Justiça chilena confirma que menina estava ilegalmente no Paraguai e deveria retornar ao país
Magnolia Bustos Rojas, de 2 anos, foi localizada em Resistencia, Argentina, após ser levada pelo pai
Por meio de cooperação internacional foi localizada Magnolia Bustos Rojas, de 2 anos, na cidade de Resistencia, Argentina. A menina havia sido raptada por seu pai, Francisco Javier Bustos, de uma creche em Assunção no passado 8 de julho.
Os progenitores da menina estavam em litígio de restituição depois que autoridades do Chile confirmaram que a pequena estava ilegalmente no Paraguai.

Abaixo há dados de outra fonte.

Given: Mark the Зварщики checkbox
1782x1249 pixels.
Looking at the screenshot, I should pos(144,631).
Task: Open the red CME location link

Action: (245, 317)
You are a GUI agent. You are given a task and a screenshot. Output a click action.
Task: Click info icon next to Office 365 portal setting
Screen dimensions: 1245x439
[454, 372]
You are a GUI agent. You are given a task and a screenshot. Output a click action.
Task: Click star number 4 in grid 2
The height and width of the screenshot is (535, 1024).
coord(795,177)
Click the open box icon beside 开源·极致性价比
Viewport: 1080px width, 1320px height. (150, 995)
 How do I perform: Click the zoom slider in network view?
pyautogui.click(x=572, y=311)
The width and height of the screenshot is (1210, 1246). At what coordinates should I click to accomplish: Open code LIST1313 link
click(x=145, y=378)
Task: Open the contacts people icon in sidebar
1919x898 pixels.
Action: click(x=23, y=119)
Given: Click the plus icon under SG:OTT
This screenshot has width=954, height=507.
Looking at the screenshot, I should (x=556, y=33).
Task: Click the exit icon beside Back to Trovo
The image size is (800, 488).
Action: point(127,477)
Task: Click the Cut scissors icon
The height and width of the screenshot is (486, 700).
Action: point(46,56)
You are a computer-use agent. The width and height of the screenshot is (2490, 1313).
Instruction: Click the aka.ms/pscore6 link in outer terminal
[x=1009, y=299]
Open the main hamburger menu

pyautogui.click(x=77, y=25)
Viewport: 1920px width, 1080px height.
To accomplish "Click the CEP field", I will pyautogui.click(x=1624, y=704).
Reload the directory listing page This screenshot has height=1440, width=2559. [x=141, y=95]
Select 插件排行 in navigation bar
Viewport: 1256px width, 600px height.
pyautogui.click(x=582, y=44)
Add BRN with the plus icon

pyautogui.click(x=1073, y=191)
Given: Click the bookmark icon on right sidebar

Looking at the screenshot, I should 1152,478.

A menina foi localizada por efetivos policiais da cidade de Resistencia após autoridades do Paraguai ativarem os protocolos nacionais e internacionais de busca e localização da menor, que foi encontrada em segurança na cidade de Resistencia, Província do Chaco.
Na sexta-feira, ambos os pais deveriam se apresentar perante o Tribunal para o julgamento de restituição, que estava sendo realizado depois que os tribunais chilenos determinaram que Magnolia se encontrava de forma ilegal no Paraguai, após a denúncia apresentada por seu pai ao descobrir que a menor havia viajado para o país junto com sua mãe.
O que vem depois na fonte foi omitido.